"""
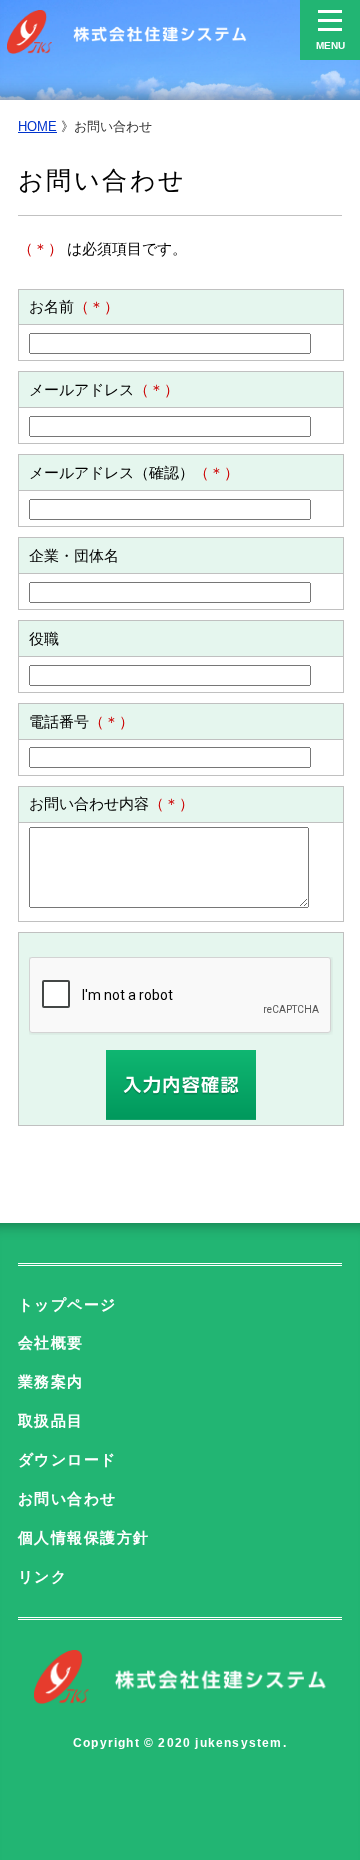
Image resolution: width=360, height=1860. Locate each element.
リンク (42, 1577)
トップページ (67, 1305)
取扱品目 (51, 1421)
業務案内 (51, 1382)
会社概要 (51, 1343)
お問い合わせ (67, 1499)
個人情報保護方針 (84, 1538)
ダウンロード (67, 1460)
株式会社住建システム (127, 32)
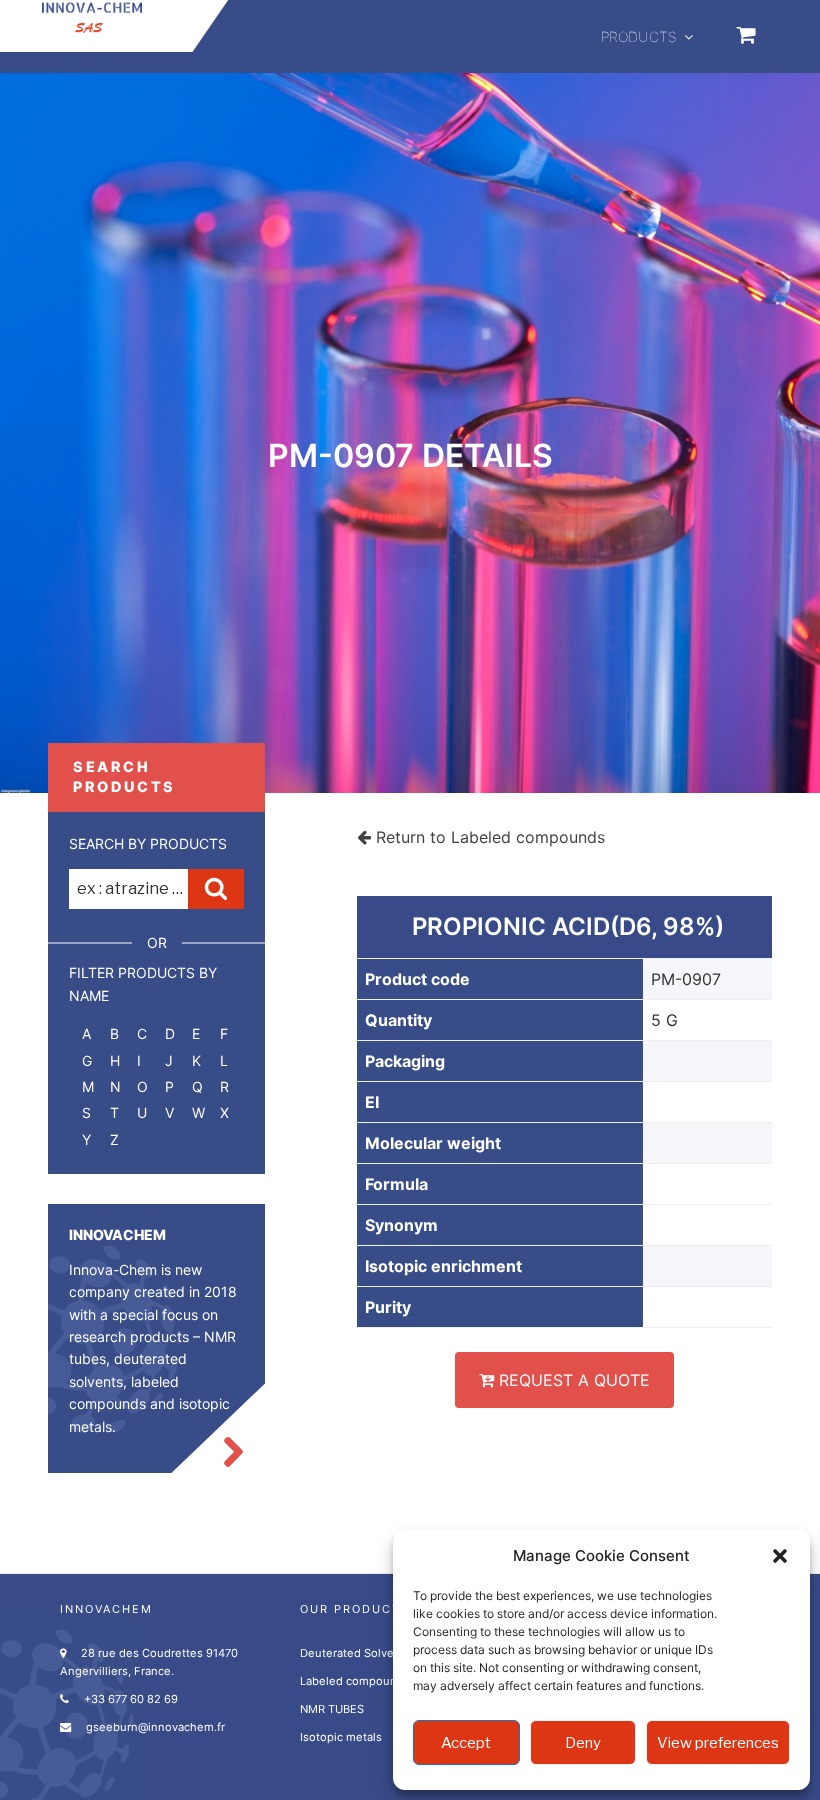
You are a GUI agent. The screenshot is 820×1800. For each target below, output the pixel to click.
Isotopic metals (341, 1737)
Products (639, 36)
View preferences (718, 1743)
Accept (466, 1743)
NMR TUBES (332, 1709)
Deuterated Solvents (355, 1653)
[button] (780, 1556)
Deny (583, 1743)
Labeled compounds (355, 1681)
"""
#### Assigned task:
Leave the images aside and retype each line of the listing above exactly.

#### Response:
Image resolution: width=360, height=1860. Locate each element.
リンク (42, 1577)
トップページ (67, 1305)
取扱品目 (51, 1421)
業務案内 (51, 1382)
会社概要 (51, 1343)
お問い合わせ (67, 1499)
個人情報保護方針 (84, 1538)
ダウンロード (67, 1460)
株式会社住建システム (127, 32)
You are a GUI agent. The screenshot is 820×1800. For each target below, output the pixel to click.
Isotopic metals (341, 1737)
Products (639, 36)
View preferences (718, 1743)
Accept (466, 1743)
NMR TUBES (332, 1709)
Deuterated Solvents (355, 1653)
[button] (780, 1556)
Deny (583, 1743)
Labeled compounds (355, 1681)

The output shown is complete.